Échec des réformes constitutionnelles

Après des batailles acharnées dans tout le pays, les deux accords n’ont pas atteint le seuil d’appui nécessaire à la ratification de la Constitution. Leurs échecs — qui avaient suscité des attentes au Québec — a plutôt ravivé le séparatisme québécois et conduit à la création et la montée du Bloc Québécois.

L’échec des accords est une leçon que les premiers ministres suivants — Jean Chrétien, Stephen Harper et Justin Trudeau — n’ont jamais oubliée. Aucun d’eux n’a osé ne serait-ce que faire allusion à une quelconque réforme constitutionnelle.

Lorsqu’il était au pouvoir, Mulroney dirigeait le Parti progressiste-conservateur. Après son retrait de la vie politique, Mulroney ne s’est jamais senti à l’aise au sein du Parti conservateur du Canada rebaptisé, né de la fusion du Parti progressiste-conservateur et de l’Alliance canadienne en 2003.

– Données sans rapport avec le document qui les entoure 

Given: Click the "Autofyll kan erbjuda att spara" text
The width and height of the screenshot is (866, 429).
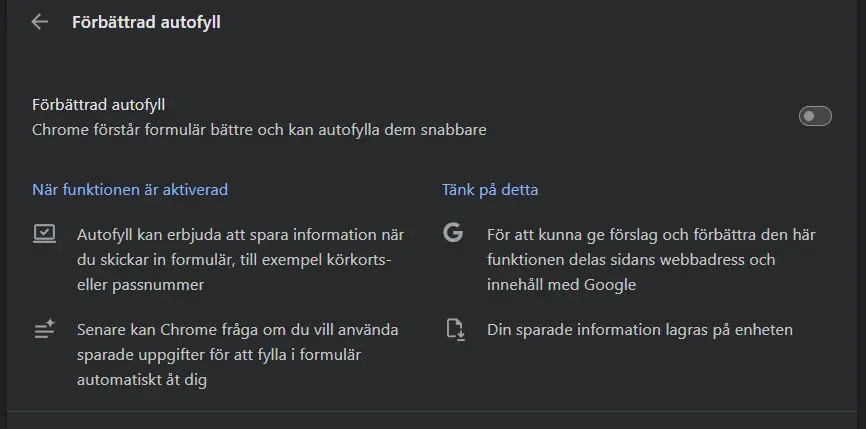Looking at the screenshot, I should 240,235.
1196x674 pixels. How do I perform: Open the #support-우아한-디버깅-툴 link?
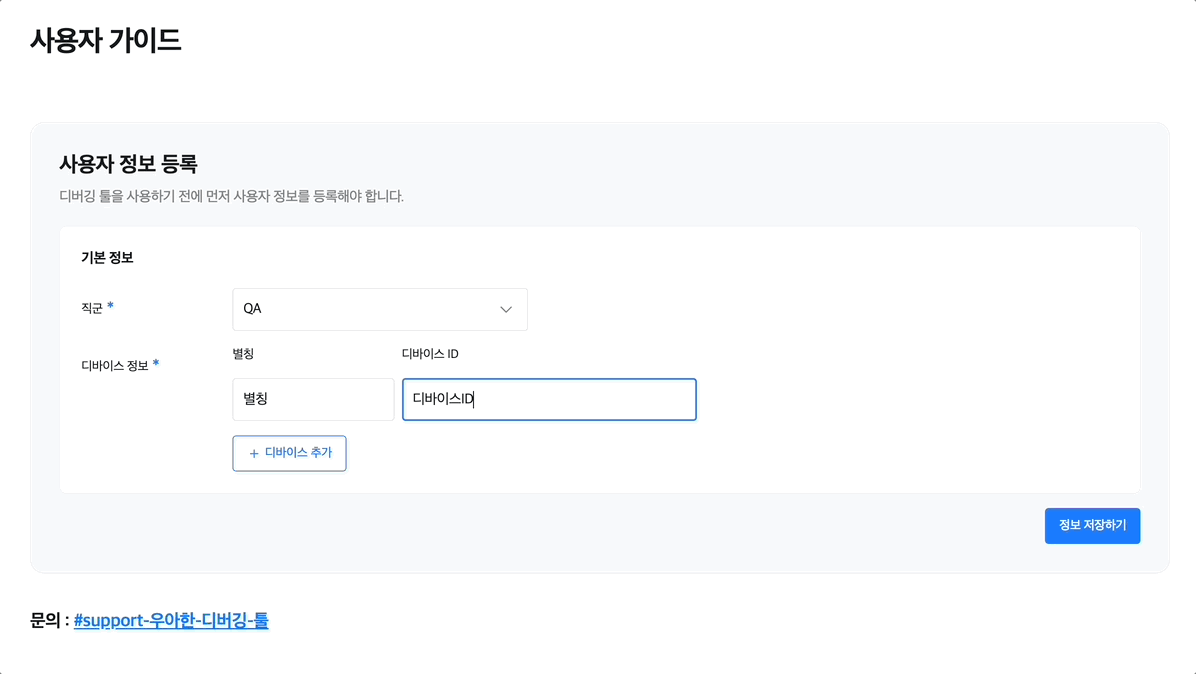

Mulroney et Trudeau sont sur des chaises sur une scène et Mulroney se penche sur Trudeau pour lui parler
Le premier ministre Justin Trudeau et l’ancien premier ministre Brian Mulroney discutent pendant le Forum économique atlantique à l’Université St. Francis Xavier à Antigonish, N.-É., le 19 juin 2023. L’événement a été l’une des dernières fois où Brian Mulroney est apparu en public. La Presse canadienne/Darren Calabrese

Lors de l’un de ses derniers grands événements publics en juin 2023, Brian Mulroney s’est assis sur la scène avec Justin Trudeau à l’Université St. Francis Xavier, l’institution de Nouvelle-Écosse dont M. Mulroney est diplômé. Mulroney a fait l’éloge du premier ministre actuel, à tel point que Trudeau a déclaré : « C’est… embarrassant quand vous parlez de moi en des termes aussi élogieux ».

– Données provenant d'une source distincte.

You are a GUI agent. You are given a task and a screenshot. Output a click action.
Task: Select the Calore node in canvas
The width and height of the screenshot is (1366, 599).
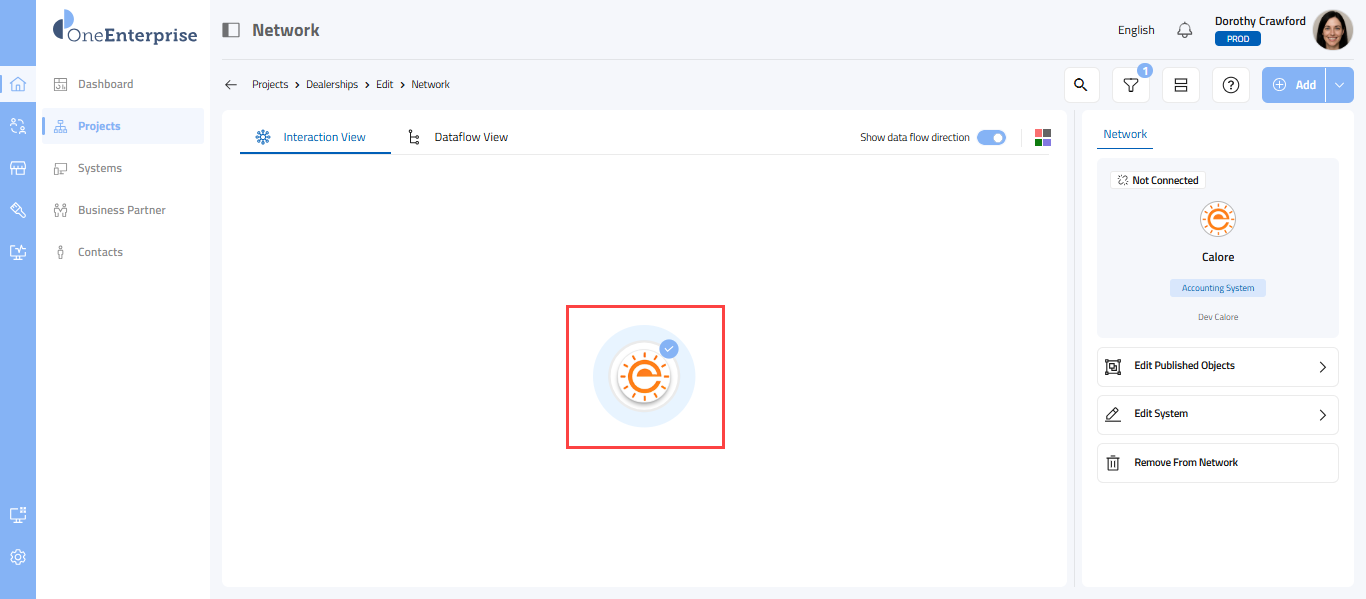[645, 376]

L’héritage de Mulroney laisse néanmoins perplexe. Il a été un homme politique charismatique qui a mené son parti à deux gouvernements majoritaires. Il a aussi été un premier ministre qui a apporté des changements majeurs et durables à l’économie canadienne ainsi qu’un chef d’entreprise prospère avant et après ses années de politique.

Mais il a aussi été un premier ministre qui n’a pas réussi à mettre en place les réformes constitutionnelles qui semblaient à sa portée et un dirigeant qui a déclenché des perturbations politiques dans sa province d’origine. Ces bouleversements ont d’ailleurs encore un impact sur le paysage politique canadien des décennies après son départ.